Ele se transfigurou novamente na puma entrando devagar e com cuidado para não chamar muita atenção para si, apesar de ser um animal, não era uma animal pequeno.
A recepção estava vazia, exceto por um guarda que cochilava com a varinha na mão, sorriu internamente. Se o guarda dormia é porque todos já haviam saído do prédio.
Aproximou-se do guarda e voltou a forma humana.
- É cada incompetente nesse lugar – resmungou Harry mexendo nos arquivos e encontrando a pasta com as informações que queria – vários cofres nesse lugar, eles deixam a pasta na portaria – a pegou e saiu andando calmamente cantarolando, esperou até o elevador chegar. – Entrada, bem-vindo ao ministério da magia – imitou a voz da mulher irritante – ah vai te catar, to aqui a trabalho e não pra visitar maquina de quinta – apertou no andar do departamento de Aurors, pensar que da última vez que estivera naquele ministério foi pra ver seu padrinho sendo morto.
- Departamento de Aurors, tenha uma boa noite – ele saiu do elevador resmungando e aguçou os ouvido, não ouvindo nada correu em sua forma animaga até chegar a parte em que ficava a cadeia, voltou a forma humana. Quando se virou para ver se vinha alguém deu de cara com a sombra de alguns guardas, cobrindo sua cabeça com a capa avançou para eles.

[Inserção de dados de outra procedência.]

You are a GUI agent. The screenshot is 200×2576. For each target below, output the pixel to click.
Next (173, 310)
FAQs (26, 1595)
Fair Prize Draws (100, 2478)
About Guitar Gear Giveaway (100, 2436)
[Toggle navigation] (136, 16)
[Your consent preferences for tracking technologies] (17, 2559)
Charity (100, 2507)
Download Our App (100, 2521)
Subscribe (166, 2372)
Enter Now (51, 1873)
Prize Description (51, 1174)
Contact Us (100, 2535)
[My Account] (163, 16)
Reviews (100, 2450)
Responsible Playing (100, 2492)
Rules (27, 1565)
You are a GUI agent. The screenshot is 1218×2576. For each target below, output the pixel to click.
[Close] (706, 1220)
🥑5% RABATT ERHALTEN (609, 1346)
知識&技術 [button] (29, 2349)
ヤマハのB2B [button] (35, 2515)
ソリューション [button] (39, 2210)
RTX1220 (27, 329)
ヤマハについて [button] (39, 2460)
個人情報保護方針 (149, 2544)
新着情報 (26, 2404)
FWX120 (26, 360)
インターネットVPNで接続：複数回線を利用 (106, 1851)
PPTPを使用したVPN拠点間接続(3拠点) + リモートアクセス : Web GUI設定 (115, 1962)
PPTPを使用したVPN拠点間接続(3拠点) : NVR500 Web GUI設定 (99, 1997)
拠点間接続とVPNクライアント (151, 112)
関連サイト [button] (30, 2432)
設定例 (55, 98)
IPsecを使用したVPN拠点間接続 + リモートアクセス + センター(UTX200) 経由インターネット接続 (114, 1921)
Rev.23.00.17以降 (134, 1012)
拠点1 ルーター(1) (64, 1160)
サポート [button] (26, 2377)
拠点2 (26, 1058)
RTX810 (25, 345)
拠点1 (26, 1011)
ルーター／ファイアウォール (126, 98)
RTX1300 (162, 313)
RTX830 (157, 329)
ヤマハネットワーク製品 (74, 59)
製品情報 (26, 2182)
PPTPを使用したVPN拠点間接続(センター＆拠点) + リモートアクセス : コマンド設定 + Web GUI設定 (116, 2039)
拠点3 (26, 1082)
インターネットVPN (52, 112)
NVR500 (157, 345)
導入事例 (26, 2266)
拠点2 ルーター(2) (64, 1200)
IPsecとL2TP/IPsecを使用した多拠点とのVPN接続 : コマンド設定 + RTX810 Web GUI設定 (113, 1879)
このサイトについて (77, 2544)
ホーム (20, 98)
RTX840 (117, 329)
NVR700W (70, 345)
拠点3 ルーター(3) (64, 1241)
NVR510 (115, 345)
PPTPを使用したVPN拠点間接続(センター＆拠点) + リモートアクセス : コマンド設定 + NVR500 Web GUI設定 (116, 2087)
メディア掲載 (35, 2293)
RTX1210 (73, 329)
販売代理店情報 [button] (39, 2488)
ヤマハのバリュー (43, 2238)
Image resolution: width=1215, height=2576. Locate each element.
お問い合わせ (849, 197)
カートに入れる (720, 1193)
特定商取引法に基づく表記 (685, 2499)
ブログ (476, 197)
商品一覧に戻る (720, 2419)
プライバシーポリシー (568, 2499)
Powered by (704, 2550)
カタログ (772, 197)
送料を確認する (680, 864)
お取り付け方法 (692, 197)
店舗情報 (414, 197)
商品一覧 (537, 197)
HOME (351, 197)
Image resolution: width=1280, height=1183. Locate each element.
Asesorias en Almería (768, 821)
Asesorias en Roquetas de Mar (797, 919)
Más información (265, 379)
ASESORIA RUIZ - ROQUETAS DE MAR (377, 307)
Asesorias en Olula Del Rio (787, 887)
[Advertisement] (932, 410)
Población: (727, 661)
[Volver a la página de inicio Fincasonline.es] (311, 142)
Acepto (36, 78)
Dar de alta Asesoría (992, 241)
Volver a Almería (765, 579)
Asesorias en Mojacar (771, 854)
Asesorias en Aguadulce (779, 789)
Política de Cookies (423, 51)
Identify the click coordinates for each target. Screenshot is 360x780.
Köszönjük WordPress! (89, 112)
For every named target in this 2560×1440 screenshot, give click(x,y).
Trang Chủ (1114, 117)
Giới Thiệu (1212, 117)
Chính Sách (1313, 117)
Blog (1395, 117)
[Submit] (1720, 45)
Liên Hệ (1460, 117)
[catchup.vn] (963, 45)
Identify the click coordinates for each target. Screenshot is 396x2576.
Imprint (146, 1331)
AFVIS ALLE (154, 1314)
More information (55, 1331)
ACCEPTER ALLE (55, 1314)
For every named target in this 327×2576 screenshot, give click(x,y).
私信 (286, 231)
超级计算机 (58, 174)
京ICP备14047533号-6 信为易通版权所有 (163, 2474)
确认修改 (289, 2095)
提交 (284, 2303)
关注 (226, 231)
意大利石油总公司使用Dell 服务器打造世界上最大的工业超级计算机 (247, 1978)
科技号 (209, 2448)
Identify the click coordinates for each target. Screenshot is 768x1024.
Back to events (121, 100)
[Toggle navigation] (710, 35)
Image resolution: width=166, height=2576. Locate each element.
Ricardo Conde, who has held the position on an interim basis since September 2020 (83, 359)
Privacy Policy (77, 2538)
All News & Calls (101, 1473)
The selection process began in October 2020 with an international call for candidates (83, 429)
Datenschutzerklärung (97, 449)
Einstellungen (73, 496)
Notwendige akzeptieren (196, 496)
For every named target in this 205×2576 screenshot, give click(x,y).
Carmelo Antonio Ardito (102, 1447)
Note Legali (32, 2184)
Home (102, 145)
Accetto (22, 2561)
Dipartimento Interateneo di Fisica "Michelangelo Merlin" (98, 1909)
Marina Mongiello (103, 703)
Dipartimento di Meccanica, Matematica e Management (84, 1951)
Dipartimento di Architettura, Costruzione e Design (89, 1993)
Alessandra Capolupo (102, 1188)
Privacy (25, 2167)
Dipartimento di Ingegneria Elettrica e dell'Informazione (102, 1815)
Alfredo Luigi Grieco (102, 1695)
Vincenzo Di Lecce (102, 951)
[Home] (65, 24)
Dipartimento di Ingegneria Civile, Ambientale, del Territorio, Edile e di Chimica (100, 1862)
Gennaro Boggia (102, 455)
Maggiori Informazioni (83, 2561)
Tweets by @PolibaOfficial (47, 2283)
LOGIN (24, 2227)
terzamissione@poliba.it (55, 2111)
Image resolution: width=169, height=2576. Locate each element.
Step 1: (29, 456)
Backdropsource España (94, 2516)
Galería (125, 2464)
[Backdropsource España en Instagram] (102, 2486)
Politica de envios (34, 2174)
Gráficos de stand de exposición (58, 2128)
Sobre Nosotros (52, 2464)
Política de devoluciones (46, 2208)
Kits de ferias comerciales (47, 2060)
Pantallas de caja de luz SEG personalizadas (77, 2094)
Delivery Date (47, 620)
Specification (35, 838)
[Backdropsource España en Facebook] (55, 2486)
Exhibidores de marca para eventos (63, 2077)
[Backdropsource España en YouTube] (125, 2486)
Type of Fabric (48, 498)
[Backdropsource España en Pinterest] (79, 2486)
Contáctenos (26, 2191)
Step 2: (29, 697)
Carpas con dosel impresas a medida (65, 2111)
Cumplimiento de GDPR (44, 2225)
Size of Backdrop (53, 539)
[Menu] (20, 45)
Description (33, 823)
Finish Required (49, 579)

Ao notarem sua presença os dois guardas estenderam a varinha assustados.
- Expelliarmus – Lançou Harry desarmando os guardas – Estupore! - um deles caiu inconsciente no chão.
- Estupore – gritou um dos guardas.
- Protego – uma cápsula transparente envolveu todo o corpo de Harry fazendo ele ficar imune a qualquer feitiço. Ele sorriu antes de levantar a varinha mais uma vez –Impedimenta – este repetiu a mesma trajetória do seu colega de trabalho e caiu inconsciente no chão.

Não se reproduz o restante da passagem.